Distributed Tracing & Observability

Implementing distributed tracing and observability in microservices.

October 18, 2025 Architecture , Cloud 2 min read

When you have 50+ microservices, a single user request can traverse a dozen services before returning a response. When that request fails or is slow, finding the root cause without distributed tracing is like debugging with your eyes closed.

We implemented OpenTelemetry across our entire platform over six months. Here’s the practical guide I wish we had when we started.

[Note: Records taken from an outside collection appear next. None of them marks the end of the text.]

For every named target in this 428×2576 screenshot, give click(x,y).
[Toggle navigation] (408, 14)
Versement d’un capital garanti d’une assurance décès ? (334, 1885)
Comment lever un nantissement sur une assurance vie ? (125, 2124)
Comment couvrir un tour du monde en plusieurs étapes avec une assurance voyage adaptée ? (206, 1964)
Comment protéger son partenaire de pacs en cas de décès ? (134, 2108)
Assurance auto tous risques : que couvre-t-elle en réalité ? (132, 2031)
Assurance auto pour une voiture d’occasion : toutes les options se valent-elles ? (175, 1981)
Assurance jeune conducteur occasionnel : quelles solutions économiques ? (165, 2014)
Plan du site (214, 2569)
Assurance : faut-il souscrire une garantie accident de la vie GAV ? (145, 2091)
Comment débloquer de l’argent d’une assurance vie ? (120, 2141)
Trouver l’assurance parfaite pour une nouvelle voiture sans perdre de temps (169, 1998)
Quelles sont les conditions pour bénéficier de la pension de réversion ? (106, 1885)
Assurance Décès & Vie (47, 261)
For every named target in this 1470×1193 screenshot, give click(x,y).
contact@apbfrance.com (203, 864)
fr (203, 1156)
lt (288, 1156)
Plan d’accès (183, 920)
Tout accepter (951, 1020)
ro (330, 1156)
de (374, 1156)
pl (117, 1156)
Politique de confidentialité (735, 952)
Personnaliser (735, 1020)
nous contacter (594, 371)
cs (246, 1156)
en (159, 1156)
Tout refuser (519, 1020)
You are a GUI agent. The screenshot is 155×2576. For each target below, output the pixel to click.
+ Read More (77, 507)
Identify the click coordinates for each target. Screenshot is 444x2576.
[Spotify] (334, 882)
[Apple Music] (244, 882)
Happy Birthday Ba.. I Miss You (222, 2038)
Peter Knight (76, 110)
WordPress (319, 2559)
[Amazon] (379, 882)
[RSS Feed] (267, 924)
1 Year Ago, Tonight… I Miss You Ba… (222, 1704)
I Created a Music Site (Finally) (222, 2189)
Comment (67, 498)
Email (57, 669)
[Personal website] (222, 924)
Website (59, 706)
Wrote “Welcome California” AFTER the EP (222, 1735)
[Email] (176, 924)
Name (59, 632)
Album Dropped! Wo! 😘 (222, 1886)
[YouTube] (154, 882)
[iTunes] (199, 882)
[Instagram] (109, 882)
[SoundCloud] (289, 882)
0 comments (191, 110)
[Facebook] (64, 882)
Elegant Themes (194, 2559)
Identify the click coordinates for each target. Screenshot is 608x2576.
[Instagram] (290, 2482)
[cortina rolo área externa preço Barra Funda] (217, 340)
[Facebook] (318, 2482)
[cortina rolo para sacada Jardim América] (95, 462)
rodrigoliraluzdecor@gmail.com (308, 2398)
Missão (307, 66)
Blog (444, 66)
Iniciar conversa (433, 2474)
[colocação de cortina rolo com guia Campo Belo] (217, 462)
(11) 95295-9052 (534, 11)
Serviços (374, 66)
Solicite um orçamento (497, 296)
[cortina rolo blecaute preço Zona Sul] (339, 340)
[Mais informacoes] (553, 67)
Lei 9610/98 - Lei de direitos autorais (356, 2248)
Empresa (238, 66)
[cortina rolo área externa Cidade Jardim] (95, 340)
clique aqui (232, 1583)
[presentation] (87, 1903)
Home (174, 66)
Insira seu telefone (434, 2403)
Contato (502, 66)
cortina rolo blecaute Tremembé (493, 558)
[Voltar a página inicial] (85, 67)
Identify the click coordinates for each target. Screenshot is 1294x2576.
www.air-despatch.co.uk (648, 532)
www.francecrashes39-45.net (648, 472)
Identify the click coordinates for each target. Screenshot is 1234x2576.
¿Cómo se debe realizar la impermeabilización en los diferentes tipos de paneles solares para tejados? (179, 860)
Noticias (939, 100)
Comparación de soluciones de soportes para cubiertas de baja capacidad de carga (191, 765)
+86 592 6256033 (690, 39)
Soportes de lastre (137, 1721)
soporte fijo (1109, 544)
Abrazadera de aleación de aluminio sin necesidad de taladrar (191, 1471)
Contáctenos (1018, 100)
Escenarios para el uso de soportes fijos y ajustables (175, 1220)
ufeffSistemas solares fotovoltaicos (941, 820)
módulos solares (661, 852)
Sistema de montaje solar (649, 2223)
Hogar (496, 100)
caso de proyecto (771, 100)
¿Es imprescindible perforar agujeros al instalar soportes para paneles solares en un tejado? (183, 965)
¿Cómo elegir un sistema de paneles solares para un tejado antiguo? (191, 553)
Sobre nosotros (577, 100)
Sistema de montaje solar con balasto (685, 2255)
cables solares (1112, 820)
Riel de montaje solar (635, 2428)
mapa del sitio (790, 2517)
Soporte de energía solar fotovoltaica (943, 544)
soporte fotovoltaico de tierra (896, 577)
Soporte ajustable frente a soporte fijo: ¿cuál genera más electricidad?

OpenTelemetry (OTel) is the industry standard for observability. It provides:

Vendor-neutral instrumentation — switch backends without changing code
Unified API for traces, metrics, and logs
Automatic context propagation — trace IDs flow through HTTP, gRPC, and message queues
Massive ecosystem — auto-instrumentation for 40+ languages and frameworks

The foundation of distributed tracing is propagating trace context across service boundaries. OTel uses W3C Trace Context headers:

traceparent: 00-4bf92f3577b34da6a3ce929d0e0e4736-00f067aa0ba902b7-01
             │  │                              │              │
             │  │                              │              └─ flags (sampled)
             │  │                              └─ parent span ID
             │  └─ trace ID
             └─ version

Every service must extract this header from incoming requests and inject it into outgoing calls:

from opentelemetry import trace
from opentelemetry.propagate import extract, inject
import httpx

tracer = trace.get_tracer("order-service")

async def process_order(order_id: str, headers: dict):
    # Extract trace context from incoming request
    ctx = extract(headers)

    with tracer.start_as_current_span("process_order", context=ctx) as span:
        span.set_attribute("order.id", order_id)

        # Call payment service — inject trace context
        outgoing_headers = {}
        inject(outgoing_headers)

        async with httpx.AsyncClient() as client:
            response = await client.post(
                "http://payment-service/api/charge",
                json={"order_id": order_id, "amount": 9999},
                headers=outgoing_headers,
            )

        span.set_attribute("payment.status", response.status_code)
        return response.json()

Before writing manual spans, enable auto-instrumentation. It captures HTTP clients, database queries, and framework handlers for free:

# At application startup
from opentelemetry.instrumentation.fastapi import FastAPIInstrumentor
from opentelemetry.instrumentation.httpx import HTTPXClientInstrumentor
from opentelemetry.instrumentation.asyncpg import AsyncPGInstrumentor

FastAPIInstrumentor.instrument_app(app)
HTTPXClientInstrumentor().instrument()
AsyncPGInstrumentor().instrument()

This alone gave us visibility into 80% of our service interactions with zero code changes.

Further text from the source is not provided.